1902(明治35)年9月20歳 東京美術学校に在学していた青木繁とともに上京。小山正太郎の不同会に入る。
11月 青木繁、丸野豊と三人で妙義から信州にかけて写生旅行に行く。
1904(明治37)年7月22歳 青木繁、森田恒友、福田たねと千葉県安房郡富崎村の布良海岸に写生旅行に行く。
1907(明治40)年25歳 東京府勧業博覧会及び文部省第1回美術展覧会に入選。
1909(明治42)年4月27歳 青木繁が坂本繁二郎留守宅に二、三か月居候する。
夏ごろ いとこの権藤薫との結婚準備のため久留米に帰る。久留米に滞在中、青木繁と再会する。これが青木と会う最後となる。
8月14日 久留米市京町の生家を手放し、出て行く。
1910(明治43)年 1月4日28歳 権藤薫と結婚する。母と3人で上京。東京府北豊島郡高田村亀原36番地に新居を構える。
1912(明治45)年30歳 文部省第6回美術展覧会出品の「うすれ日」夏日激石激賞する。
1921(大正10)年7月39歳 クライスト丸で横浜出航し、渡仏する。
1923(大正12)年41歳 「帽子を持てる女」「眠れる少女」などを制作。
1924(大正13)年8月31日42歳 オリンピック選手団と香取丸で帰国。久留米市櫛原町2丁目に仮寓
1928(昭和3)年46歳 この年、久留米市櫛原町5丁目に転居する。
1931(昭和6)年5月49歳 福岡県八女郡三河村緒玉(現八女市)にアトリエ落成。
7月 八女郡福島町(現八女市)稲富の町営住宅に転居。
1932(昭和7)年50歳 第19回二科美術展覧会に「放牧三馬」を出品。
1942(昭和17)年60歳 還暦を記念して二科展で作品を特別展示。この時上京し、「母の像」を公表。

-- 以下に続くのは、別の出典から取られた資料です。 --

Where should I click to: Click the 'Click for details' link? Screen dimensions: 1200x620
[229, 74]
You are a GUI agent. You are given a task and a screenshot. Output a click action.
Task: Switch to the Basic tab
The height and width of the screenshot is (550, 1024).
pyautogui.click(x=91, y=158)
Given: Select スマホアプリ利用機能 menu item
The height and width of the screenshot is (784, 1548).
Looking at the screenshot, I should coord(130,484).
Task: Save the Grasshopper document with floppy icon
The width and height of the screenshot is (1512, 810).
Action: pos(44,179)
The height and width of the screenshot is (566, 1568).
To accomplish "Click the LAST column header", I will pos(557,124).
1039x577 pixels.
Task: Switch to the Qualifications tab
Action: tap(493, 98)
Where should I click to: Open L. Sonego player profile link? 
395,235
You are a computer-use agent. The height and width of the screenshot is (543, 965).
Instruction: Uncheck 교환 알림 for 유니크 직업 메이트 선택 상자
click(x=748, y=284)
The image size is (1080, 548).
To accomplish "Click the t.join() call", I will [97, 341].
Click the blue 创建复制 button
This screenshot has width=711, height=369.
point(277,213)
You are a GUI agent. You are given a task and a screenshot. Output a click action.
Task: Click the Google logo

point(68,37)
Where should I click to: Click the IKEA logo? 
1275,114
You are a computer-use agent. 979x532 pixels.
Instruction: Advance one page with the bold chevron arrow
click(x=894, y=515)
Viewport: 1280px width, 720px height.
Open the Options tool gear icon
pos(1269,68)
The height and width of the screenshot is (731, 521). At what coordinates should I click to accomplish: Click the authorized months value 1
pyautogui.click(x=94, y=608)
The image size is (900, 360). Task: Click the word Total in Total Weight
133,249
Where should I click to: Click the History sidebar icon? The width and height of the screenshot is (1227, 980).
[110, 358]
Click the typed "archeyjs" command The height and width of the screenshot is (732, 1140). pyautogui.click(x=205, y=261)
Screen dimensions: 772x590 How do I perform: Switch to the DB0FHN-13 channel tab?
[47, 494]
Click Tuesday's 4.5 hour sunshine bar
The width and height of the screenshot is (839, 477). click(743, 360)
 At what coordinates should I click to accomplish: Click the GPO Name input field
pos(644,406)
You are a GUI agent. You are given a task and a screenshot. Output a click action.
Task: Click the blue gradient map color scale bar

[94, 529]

1948(昭和23)年4月66歳 青木繁記念碑除幕式が行われ、建設の辞を捧げる。
1956(昭和31)年74歳 文化勲章を受章する。薫夫人とともに上京。
1959(昭和34)年77歳 八女市及び母校篠山小学校に作品を贈る。
1969(昭和44)年7月14日87歳 八女の自宅で薫夫人をはじめ、家族に見守られ死去。